赤色LEDが点灯するはずなのに点灯しない

LEDマトリクスには11個の赤色LEDと、1個のシアン色LEDが接続されています。今、LED_YはHIGH、LED_XはLOWになっています。このためシアン色のLEDだけでなく、赤色LEDも点灯するはずです。むしろ、順方向電圧の高いシアンは点灯せずに、赤色LEDが点灯するはずなのです。

テスターでLEDが点灯するか確認してみました。すると、とんでもないことがわかりました。

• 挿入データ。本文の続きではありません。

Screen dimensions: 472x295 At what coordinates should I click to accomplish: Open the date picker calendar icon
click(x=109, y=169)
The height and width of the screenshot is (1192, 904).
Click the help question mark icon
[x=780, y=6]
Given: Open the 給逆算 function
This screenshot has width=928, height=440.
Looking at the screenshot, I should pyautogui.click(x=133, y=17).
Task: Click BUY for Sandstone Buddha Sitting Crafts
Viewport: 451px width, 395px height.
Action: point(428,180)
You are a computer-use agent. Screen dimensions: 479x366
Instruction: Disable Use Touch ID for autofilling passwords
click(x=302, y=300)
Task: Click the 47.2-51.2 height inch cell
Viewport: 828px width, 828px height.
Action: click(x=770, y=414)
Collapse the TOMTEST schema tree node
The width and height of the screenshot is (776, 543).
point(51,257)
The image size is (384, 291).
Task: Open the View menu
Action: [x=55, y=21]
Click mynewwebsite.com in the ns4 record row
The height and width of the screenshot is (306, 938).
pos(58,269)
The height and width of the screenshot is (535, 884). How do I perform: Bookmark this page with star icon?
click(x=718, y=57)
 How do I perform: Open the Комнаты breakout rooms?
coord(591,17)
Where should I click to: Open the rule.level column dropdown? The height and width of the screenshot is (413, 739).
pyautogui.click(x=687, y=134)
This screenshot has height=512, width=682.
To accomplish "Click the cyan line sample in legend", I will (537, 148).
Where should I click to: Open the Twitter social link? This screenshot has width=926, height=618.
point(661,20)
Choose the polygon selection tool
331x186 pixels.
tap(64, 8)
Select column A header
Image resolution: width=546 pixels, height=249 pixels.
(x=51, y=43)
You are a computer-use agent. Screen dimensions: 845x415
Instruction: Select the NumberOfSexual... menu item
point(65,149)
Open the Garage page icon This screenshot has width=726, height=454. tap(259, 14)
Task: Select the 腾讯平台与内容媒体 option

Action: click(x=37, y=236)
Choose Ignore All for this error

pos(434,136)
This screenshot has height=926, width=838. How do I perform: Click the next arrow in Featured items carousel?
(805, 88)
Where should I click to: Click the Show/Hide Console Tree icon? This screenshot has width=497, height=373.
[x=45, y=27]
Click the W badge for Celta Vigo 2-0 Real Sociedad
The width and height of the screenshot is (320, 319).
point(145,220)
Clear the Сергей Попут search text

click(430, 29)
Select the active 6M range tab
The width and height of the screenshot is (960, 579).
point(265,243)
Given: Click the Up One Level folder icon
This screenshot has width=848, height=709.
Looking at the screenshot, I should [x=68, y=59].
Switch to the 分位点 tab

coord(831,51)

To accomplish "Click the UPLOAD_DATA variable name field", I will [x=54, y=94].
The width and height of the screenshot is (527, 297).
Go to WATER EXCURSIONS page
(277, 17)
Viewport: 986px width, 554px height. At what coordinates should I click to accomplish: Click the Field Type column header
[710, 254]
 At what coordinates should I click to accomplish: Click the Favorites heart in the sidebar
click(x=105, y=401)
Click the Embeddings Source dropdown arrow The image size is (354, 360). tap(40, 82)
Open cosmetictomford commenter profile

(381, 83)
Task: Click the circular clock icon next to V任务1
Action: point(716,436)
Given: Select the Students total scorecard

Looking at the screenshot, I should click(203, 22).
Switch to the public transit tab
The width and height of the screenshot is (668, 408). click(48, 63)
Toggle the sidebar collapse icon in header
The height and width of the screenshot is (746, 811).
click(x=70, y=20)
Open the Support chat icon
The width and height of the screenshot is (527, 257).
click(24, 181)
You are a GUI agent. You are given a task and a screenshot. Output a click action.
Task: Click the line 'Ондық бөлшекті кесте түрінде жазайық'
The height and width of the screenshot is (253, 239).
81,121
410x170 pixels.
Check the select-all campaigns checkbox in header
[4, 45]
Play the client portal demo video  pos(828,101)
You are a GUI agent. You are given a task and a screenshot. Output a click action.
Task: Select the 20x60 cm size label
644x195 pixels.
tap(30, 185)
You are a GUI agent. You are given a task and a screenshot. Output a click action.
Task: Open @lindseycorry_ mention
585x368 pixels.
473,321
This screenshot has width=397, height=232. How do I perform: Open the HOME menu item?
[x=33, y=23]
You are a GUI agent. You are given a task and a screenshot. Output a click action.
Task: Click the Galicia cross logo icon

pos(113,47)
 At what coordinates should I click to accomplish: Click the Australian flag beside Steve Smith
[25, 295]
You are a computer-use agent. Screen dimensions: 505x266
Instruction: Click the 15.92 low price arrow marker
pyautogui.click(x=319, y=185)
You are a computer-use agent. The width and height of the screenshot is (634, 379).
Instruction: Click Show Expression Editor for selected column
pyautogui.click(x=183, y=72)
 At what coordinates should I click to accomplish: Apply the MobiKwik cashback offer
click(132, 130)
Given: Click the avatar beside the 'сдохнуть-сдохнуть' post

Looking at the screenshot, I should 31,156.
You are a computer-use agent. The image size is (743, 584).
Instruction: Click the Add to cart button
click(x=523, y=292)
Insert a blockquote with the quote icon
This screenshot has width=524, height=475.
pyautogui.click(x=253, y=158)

このLEDは、マーキングが通常の極性と反対になっているのです。通常、表から見た場合、カソード側に緑色のマーキングがあります。また裏面にある三角形の角の方向がカソードです。このLEDは反対でした。

アノード側にマーキングがあるLED

データシートを確認してみます。なんと反対が正しいのです。こんなの初めてです。

プログラムで極性を逆にする

赤色のLEDの極性が逆に取り付けられていることがわかったので、シアン色のLEDも逆に取り付けて、全てを反対にします。

プログラムも極性を逆にして、LED_YをLOW、LED_XをHIGHとしました。

無事に赤色LEDが点灯しました。予想通り、順方向電圧の高いシアン色LEDは点灯しませんでした。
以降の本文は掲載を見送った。